WHAT IS NEEDED ▸ Copy each line of the listing where the word "computer" can be found.

INFORMATION GIVEN ▸
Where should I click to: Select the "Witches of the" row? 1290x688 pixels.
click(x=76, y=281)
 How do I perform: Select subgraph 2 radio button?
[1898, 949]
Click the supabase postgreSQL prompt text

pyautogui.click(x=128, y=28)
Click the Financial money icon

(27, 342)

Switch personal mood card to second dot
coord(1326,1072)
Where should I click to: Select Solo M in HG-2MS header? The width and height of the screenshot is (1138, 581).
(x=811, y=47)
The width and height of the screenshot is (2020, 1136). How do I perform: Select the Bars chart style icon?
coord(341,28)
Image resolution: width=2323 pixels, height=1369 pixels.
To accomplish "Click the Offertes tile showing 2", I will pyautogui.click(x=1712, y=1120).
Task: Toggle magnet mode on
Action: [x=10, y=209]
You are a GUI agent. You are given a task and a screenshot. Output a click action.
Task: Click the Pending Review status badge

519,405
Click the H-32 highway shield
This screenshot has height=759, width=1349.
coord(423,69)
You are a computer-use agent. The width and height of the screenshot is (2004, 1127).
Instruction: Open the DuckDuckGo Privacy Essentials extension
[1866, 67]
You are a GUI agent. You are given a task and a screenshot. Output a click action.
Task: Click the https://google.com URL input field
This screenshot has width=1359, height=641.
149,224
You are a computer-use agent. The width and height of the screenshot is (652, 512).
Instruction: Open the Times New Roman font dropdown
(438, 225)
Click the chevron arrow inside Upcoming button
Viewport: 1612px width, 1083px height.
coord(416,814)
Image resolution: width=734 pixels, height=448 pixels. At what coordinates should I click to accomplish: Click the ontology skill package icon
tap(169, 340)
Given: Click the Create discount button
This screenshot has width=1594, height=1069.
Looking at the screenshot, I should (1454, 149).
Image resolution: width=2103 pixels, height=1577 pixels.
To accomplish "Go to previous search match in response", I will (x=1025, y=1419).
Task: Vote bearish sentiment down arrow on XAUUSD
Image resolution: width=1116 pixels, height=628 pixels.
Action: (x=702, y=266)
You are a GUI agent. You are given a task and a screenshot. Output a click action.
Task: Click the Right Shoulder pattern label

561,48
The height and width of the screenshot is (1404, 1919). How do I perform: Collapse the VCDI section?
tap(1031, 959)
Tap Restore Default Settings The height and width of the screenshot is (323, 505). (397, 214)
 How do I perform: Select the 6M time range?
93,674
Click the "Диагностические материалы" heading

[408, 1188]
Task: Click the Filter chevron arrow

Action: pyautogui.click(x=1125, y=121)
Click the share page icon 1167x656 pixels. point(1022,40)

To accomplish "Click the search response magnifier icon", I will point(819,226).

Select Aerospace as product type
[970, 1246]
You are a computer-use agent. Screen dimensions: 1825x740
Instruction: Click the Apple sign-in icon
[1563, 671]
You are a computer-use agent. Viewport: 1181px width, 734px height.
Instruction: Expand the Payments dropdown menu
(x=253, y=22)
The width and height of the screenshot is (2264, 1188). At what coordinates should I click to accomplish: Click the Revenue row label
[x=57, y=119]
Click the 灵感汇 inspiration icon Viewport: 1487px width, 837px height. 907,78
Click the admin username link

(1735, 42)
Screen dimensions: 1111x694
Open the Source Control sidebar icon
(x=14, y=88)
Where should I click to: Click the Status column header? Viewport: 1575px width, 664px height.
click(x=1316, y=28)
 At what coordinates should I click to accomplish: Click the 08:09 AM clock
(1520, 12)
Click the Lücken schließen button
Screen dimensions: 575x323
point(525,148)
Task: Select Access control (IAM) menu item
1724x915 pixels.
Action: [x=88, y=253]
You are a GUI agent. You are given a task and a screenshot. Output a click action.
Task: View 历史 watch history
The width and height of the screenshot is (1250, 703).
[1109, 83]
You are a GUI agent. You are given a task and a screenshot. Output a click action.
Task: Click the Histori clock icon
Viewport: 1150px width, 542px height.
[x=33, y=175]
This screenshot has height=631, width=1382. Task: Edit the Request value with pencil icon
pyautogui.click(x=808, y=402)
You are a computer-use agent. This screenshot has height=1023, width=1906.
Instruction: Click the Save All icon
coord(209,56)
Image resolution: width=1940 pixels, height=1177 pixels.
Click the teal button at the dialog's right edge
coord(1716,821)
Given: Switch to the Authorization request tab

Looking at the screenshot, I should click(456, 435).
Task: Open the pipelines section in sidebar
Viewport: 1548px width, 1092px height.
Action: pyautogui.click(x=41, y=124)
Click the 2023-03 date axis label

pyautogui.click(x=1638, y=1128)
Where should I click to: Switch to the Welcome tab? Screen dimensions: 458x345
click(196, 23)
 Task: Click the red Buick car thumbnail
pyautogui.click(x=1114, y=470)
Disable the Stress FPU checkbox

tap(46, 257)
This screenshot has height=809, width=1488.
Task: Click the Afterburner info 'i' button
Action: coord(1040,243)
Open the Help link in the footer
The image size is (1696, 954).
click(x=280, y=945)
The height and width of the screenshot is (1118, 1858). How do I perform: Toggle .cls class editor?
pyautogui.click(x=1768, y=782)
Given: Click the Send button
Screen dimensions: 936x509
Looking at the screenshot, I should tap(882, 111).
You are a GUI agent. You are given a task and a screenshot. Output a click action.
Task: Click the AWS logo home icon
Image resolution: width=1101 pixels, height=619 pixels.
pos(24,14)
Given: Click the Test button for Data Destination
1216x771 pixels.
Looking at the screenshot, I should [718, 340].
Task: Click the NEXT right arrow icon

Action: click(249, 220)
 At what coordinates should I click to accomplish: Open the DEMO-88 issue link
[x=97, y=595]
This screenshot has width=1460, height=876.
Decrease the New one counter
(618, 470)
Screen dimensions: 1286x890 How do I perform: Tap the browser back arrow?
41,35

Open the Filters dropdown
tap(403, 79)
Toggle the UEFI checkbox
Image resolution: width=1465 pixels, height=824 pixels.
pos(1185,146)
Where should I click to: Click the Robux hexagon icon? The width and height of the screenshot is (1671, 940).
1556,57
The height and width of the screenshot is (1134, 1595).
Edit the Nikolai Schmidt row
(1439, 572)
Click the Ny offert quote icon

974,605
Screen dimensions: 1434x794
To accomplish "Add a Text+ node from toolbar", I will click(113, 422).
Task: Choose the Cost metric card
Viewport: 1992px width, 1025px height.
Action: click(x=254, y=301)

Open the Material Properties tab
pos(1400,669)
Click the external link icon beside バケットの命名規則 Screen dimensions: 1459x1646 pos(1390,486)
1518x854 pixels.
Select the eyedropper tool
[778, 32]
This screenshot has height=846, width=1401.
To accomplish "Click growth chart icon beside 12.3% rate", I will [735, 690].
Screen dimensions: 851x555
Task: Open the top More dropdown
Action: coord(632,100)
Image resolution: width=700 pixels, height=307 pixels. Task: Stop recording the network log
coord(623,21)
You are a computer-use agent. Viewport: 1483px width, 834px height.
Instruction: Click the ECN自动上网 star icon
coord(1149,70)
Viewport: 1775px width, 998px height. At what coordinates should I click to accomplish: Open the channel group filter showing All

WRITTEN ANSWER ▸
You are a computer-use agent. The width and height of the screenshot is (2004, 1127).
You are a computer-use agent. The width and height of the screenshot is (652, 512).
You are a computer-use agent. Screen dimensions: 1825x740
You are a computer-use agent. Viewport: 1181px width, 734px height.
You are a computer-use agent. This screenshot has height=1023, width=1906.
You are a computer-use agent. Viewport: 1483px width, 834px height.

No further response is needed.